- **Directions for this task**:
The full listing, minus its pictures, should be printed again exactly as it stands.

- **Data supplied**:

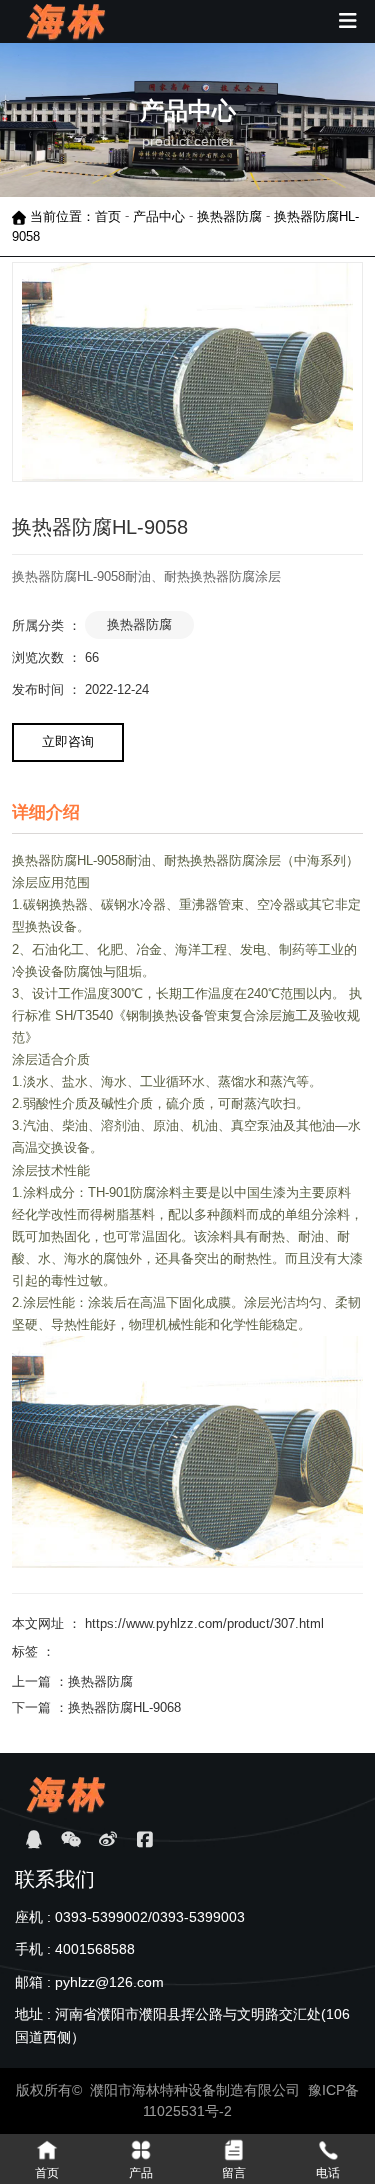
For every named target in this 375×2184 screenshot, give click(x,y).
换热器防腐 (229, 216)
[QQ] (33, 1839)
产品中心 (159, 216)
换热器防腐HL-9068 (124, 1707)
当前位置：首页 (77, 216)
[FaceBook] (144, 1839)
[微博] (107, 1839)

- **Exercise solution**:
For every named target in this 375×2184 screenshot, give click(x,y).
换热器防腐 (229, 216)
[QQ] (33, 1839)
产品中心 (159, 216)
换热器防腐HL-9068 (124, 1707)
当前位置：首页 (77, 216)
[FaceBook] (144, 1839)
[微博] (107, 1839)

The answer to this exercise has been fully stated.